Posted Dec 11 2011 8:20PM
It has been a wild last few days in the NBA. And while most of the craziness has centered around the possibility of Chris Paul and Dwight Howard being traded, there has been plenty of free agency news to digest.
A ton of free agents are still on the market, but a few impact guys have found a new team. So it's time to fire up StatsCube and look at what kind of impact they might make.
The New York Knicks were one of the most improved teams in the league last season, but were still a bottom-10 defensive team, allowing 106.9 points per 100 possessions. And when Carmelo Anthony and Amar'e Stoudemire were on the floor together, the Knicks were pretty awful defensively, allowing 110.9.
So while many Knicks fans were dreaming of Chris Paul joining their All-Star duo, a defensive anchor was a more pressing need. And when they reached out for free agent Tyson Chandler, the Knicks found their anchor.
Chandler turned the Dallas Mavericks into a top-10 defensive team last season. He'll obviously improve the Knicks' defense too, but they'll never be top 10 with both Anthony and Stoudemire. So is it possible Chandler will compromise Mike D'Antoni's offense? And how much will the loss of Chauncey Billups, who had to be waived in order for the Knicks to sign Chandler, hurt the Knicks offensively?
The Knicks were the fifth-best offensive team in the league last season, scoring 108.3 points per 100 possessions. D'Antoni's system is designed to spread the floor, and is seemingly at its best with Stoudemire playing center, surrounded by four shooters.
But when the Knicks paired Ronny Turiaf, a non-scoring big, with Stoudemire in the frontcourt last season, they weren't that bad offensively, scoring 106.3 points per 100 possessions in 673 minutes. Further, when they paired Jared Jeffries with Stoudemire, they scored an amazing 119.9 points per 100 possessions in 287 minutes. And it's more than fair to say that Chandler is better offensively than either Turiaf or Jeffries.
Another encouraging number is how well the Knicks played when Toney Douglas and Landry Fields teamed up in the backcourt. They're the likely starters right now, and when they were paired together last season, the Knicks outscored their opponents by 7.6 points per 100 possessions.
|2010-11 Knicks backcourt combinations|
|Pace = Possessions per 48 minutes|
OffRtg = Points scored per 100 possessions
DefRtg = Points allowed per 100 possessions
Billups played just 21 regular-season games with the Knicks and he was banged up the whole time, but the numbers say that he was a liability last season, especially defensively.
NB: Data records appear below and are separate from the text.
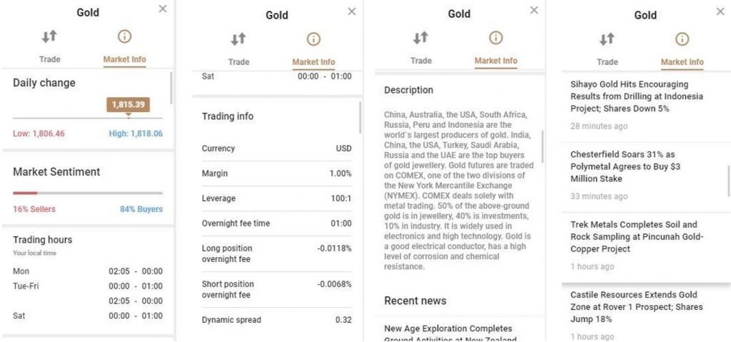The height and width of the screenshot is (342, 731).
Task: Click the info circle icon in first panel
Action: [x=124, y=36]
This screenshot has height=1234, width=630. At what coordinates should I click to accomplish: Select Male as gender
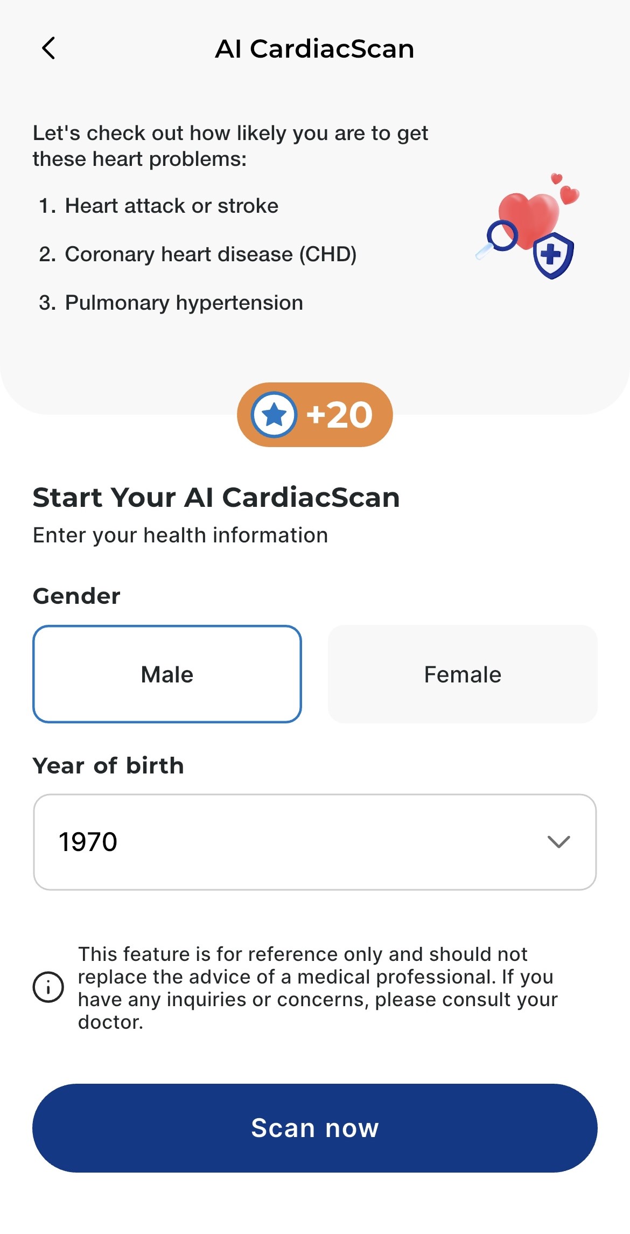167,674
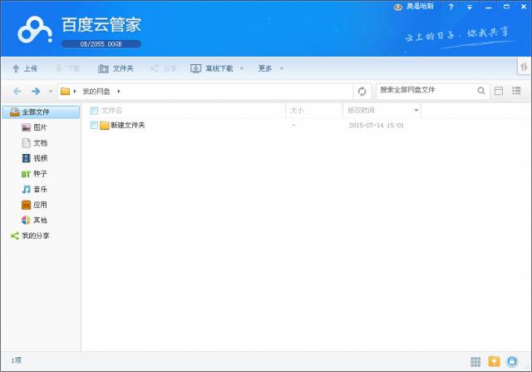Click the search magnifier icon
The image size is (532, 372).
(x=481, y=91)
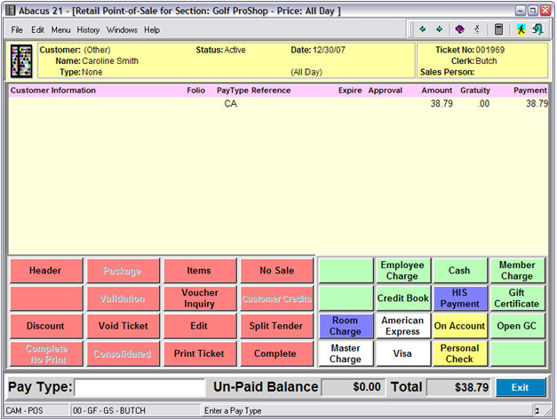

Speaking of defensive liabilities, free agent Mike Bibby is reportedly on his way to New York to possibly sign a deal with the Knicks (though nothing was certain as of Saturday morning). Bibby had pretty good on-court numbers with the Atlanta Hawks last season, but after being waived by Washington and signing with Miami, he hurt the Heat defensively.
The Heat were the fifth-best defensive team last season, allowing just 100.7 points per 100 possessions for the season. But when Bibby was on the floor, they allowed 108.0.
So even though Bibby shot 45 percent from 3-point range in his 22 regular-season games in Miami, the Heat probably aren't sweating his departure much. It helps that they've already added more 3-point shooting by signing free agent Shane Battier.
The Heat ranked seventh in 3-point percentage last season and ranked third in 3-point percentage from the corners, connecting on 43.4 percent of their corner 3s. Battier shot 42.9 percent from the corners, and his 60 corner 3s ranked eighth in the league last season.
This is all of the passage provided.